Today’s famous story comes from during Beethoven’s stay in Baden bei Wien.
Thayer passes on the following anecdote related to him by Professor Höfel, who was a professor of drawing in Wiener Neustadt, about 24 km south of Baden bei Wien. One evening Höfel was with colleagues in the garden of the tavern Zum Schliefen, a little ways out of town. “The Commissioner of Police was a member of the party. It was autumn and already dark when a constable came and said to the Commissioner: ‘Mr. Commissioner, we have arrested somebody who will give us no peace. He keeps on yelling that he is Beethoven; but he’s a ragamuffin, has no hat, an old coat, etc. — nothing by which he can be identified.’ The Commissioner ordered that the man be kept under arrest until morning, ‘then we will examine him and learn who he is.’

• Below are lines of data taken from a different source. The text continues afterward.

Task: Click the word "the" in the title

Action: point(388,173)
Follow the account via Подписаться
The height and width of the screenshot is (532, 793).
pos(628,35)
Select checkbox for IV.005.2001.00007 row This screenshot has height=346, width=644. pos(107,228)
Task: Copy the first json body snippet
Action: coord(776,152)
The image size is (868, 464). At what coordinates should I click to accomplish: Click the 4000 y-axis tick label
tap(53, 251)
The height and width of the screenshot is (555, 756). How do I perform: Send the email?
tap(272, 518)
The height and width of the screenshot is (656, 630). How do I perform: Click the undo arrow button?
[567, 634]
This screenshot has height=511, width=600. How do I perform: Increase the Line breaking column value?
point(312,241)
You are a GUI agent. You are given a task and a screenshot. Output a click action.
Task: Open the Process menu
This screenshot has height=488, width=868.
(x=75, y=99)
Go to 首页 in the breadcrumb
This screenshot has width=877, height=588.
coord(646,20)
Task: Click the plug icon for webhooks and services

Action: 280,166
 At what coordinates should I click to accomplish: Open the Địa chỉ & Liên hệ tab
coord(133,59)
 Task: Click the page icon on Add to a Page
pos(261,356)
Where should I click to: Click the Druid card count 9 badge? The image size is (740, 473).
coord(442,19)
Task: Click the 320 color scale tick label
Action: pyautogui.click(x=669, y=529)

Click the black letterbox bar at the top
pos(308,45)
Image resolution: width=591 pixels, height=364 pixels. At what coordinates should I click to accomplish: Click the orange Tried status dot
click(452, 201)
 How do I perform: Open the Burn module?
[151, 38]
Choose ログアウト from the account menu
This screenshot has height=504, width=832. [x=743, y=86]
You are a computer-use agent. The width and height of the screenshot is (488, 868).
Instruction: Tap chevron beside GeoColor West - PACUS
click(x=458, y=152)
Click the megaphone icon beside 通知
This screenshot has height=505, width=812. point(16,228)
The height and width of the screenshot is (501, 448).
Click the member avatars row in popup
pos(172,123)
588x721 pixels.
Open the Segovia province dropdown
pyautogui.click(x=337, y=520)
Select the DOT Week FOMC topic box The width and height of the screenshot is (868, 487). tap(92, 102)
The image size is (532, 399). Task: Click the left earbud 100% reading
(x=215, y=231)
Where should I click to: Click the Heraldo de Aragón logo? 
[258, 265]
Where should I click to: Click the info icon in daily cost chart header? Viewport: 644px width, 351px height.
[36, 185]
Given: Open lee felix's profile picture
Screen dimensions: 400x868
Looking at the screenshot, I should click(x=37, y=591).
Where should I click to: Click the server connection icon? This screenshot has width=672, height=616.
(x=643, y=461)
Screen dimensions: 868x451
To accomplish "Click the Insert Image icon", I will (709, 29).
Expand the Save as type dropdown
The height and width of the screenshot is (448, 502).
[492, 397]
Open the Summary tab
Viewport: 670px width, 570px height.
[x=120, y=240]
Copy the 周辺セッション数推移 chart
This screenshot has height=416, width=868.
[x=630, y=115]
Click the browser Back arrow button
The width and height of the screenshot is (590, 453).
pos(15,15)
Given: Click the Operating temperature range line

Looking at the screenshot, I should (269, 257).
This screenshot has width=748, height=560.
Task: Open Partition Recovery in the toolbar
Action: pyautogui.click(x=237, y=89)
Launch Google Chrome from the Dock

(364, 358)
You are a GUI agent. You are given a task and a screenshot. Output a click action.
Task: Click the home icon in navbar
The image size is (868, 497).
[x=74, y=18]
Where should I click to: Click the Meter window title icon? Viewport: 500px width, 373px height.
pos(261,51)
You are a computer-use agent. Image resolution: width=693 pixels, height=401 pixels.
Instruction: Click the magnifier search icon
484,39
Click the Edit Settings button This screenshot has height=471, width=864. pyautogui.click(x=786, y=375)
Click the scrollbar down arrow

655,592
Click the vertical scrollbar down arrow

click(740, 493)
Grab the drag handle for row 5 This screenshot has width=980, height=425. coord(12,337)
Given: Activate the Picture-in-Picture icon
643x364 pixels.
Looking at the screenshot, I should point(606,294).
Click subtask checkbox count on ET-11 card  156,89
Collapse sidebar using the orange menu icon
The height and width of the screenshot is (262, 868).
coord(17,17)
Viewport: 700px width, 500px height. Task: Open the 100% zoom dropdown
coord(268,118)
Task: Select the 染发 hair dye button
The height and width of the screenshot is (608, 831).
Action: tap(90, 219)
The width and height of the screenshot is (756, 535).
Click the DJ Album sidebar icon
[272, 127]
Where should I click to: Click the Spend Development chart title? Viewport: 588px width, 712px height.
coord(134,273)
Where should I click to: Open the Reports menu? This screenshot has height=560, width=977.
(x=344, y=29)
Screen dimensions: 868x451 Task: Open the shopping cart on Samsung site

“Next day the company was very anxious to know how the affair turned out, and the Commissioner said that about 11 o’clock at night he was awakened by a policeman with the information that the prisoner would give them no peace and had demanded that Herzog, Musical Director in Wieder Neustadt, be called to identify him. So the Commissioner got up, dressed, went out and woke up Herzog, and in the middle of the night went with him to the watchhouse. Herzog, as soon as he cast eyes on the man exclaimed, ‘That IS Beethoven!'”
“He took him home with him, gave him his best room, etc. Next day came the burgomaster, making all manner of apologies. As it proved, Beethoven had got up early in the morning, and, slipping on a miserable old coat and, without a hat, had gone out to walk a little. He got upon the towpath of the canal and kept on and on; seemed to have lost his direction, for, with nothing to eat, he had continued on until he ended up at the canal-basin at the Ungerthor. Here, not knowing where he was, he was seen looking in at the windows of the houses, and as he looked so like a beggar the people had called a constable who arrested him. Upon his arrest the composer said, ‘I am Beethoven.’ ‘Of course, why not?’ (Warum nicht gar?) said the policeman; ‘You’re a tramp; Beethoven doesn’t look so.’ (Ein Lump sind Sie; so sieht der Beethoven nicht aus.) Herzog gave him some decent clothes and the burgomaster sent him back to Baden in the magisterial state-coach.” (Thayer-Forbes, pp. 777-778).
According to Höfel’s recollection, this incident occurred in 1821 or 1822. It seems most likely to have happened in 1821, since Beethoven has spent the last eight months ill and in extreme poverty; his resulting appearance at that time may well explain the situation related in this anecdote. Since he lost his way, this probably comes from early in his stay at the baths.